When CPN NetLease last spoke with George Pandaleon, president of Inland Institutional Capital Partners, last fall, the subprime meltdown was still fresh news and still a harbinger of uncertainty more than anything else. Since then, the reverberations of the crisis have become all too well known, and a new – and much tougher – borrowing and lending paradigm has established itself.

But has the crisis been particularly calamitous on the net lease industry? Pandaleon says no. Certainly lending conditions haven’t adversely affected the $1.1 billion joint venture that Inland American and Lexington Realty Trust formed in 2007, Lease Strategic Assets Fund L.P., whose purpose is to acquire and manage net lease properties. Recently, Inland American and Lexington folded a final group of seed properties into the JV, and plan to acquire perhaps $400 million more in net-lease properties over the next two years for it.

CPN: What’s the outlook for buyers of net-lease properties such as American Inland and its JV partners?

Pandaleon: The market is still adjusting. But going forward I believe there will be more attractive opportunities to buy net-lease assets. One reason is that corporations are now looking at their real estate assets more closely than they might have in the days when debt financing was easy. So properties will enter the net lease market in greater numbers through sale-leasebacks, as the current tough conditions continue.

Sale lease-backs have been an option for some time, of course, and companies have been taking advantage of the structure, but I believe as the credit markets remain challenging – and they will for the foreseeable future – the pressure will mount to monetize real estate assets more than ever. Borrowing costs from other sources are going to remain high, and corporate earnings aren’t going to be so strong.

CPN: How are net-lease cap rates going to move?

Pandaleon: You can’t get a 75 percent loan-to-value, interest-only loan anymore, but instead you might get a 65 percent, loan-to-value loan that isn’t interest only. That’s just the state of the debt markets these days.

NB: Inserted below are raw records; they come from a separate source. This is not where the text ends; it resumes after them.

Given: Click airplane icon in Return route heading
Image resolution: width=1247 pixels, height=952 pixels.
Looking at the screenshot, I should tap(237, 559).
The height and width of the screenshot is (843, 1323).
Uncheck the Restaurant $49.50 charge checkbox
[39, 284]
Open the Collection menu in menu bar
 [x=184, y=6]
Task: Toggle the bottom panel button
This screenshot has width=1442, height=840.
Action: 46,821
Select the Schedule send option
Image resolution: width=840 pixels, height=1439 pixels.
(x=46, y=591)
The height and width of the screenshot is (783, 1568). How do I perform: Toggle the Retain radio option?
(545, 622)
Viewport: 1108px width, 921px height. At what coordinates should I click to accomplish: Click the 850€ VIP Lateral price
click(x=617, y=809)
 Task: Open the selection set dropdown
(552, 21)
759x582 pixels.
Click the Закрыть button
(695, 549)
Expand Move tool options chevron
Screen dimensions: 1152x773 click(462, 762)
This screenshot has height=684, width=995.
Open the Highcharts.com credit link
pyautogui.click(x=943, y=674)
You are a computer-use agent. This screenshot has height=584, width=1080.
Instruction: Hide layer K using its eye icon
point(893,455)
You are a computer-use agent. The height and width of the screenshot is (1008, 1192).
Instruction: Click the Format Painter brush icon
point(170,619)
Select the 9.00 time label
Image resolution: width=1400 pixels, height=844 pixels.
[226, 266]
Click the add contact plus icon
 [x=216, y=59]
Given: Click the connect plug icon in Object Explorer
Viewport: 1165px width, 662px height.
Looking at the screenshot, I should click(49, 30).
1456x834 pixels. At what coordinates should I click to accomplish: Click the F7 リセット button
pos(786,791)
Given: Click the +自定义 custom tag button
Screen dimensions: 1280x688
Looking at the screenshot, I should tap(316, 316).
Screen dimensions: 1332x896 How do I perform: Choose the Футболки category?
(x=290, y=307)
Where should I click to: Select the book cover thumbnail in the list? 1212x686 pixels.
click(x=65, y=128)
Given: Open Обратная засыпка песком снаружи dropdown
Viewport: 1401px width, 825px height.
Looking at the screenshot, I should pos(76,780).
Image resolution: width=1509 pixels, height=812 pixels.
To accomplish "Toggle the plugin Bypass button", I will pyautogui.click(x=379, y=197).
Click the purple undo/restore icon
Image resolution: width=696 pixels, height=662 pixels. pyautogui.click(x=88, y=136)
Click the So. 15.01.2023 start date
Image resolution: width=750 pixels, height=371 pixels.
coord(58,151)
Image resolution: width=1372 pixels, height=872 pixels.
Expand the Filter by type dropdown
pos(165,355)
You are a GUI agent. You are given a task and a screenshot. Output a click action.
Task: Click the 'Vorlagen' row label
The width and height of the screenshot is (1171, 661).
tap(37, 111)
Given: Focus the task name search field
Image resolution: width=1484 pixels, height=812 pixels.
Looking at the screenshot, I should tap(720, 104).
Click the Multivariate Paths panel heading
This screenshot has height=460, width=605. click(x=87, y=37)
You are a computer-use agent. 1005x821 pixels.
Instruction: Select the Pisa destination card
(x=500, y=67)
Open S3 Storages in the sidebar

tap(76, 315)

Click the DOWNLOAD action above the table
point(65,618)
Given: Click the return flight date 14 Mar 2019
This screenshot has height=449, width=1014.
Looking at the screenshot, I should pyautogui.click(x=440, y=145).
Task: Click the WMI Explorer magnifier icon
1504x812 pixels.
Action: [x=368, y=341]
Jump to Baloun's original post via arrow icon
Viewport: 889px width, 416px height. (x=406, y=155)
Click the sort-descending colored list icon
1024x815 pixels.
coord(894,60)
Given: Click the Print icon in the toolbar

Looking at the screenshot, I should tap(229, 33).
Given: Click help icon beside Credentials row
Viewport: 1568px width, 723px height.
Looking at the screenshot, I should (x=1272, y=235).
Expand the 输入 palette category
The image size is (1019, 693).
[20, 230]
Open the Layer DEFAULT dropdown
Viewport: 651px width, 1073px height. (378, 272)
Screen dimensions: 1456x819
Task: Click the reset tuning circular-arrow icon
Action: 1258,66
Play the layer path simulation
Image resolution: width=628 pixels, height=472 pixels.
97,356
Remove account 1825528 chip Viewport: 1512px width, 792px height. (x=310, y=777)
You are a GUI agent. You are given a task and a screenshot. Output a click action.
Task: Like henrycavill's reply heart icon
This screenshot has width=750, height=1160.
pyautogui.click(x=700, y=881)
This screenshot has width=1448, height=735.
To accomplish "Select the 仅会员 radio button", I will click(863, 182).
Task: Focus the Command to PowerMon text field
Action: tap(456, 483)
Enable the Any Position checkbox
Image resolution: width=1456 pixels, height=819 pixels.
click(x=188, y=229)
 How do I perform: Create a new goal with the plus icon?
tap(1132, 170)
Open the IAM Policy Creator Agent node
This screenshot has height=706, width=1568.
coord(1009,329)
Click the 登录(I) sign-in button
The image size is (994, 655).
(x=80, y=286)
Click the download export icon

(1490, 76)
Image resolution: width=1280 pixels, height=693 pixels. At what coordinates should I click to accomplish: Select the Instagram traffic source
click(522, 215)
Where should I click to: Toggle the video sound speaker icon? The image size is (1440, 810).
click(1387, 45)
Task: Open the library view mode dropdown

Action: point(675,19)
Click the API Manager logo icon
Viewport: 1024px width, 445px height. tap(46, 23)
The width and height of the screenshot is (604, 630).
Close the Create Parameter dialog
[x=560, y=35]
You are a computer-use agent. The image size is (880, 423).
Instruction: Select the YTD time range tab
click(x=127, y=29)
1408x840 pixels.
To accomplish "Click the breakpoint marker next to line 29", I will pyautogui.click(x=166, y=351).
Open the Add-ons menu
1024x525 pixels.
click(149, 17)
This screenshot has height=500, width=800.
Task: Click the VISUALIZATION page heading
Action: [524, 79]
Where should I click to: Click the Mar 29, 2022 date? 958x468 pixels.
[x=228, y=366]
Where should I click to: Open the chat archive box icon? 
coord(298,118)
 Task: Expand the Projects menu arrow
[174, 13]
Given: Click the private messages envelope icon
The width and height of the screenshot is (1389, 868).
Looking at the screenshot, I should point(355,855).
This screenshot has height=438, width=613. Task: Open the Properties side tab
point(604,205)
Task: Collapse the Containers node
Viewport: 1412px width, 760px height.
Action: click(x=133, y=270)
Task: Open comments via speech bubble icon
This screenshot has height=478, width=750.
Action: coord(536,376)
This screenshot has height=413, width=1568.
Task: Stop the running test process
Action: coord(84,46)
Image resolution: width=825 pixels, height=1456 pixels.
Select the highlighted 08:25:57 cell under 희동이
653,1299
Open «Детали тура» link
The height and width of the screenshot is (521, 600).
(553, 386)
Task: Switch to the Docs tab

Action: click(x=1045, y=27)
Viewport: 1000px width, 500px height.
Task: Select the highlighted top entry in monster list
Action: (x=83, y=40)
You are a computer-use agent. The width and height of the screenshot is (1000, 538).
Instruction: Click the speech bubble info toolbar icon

That changes the numbers, and will eventually make the cap rates higher for net-leased assets.

CPN: Do you see new competitors entering the net-lease space?

Pandaleon: Not in vast numbers. The number of players who can buy net lease assets has been diminished by the reduced availability of debt, and it’s going to stay that way for quite a while. That isn’t to say, however, that there aren’t still a good many solid net-lease players. It’s just that the game is going to continue to require more equity capital, which makes it more attract for buyers like us who have that capital.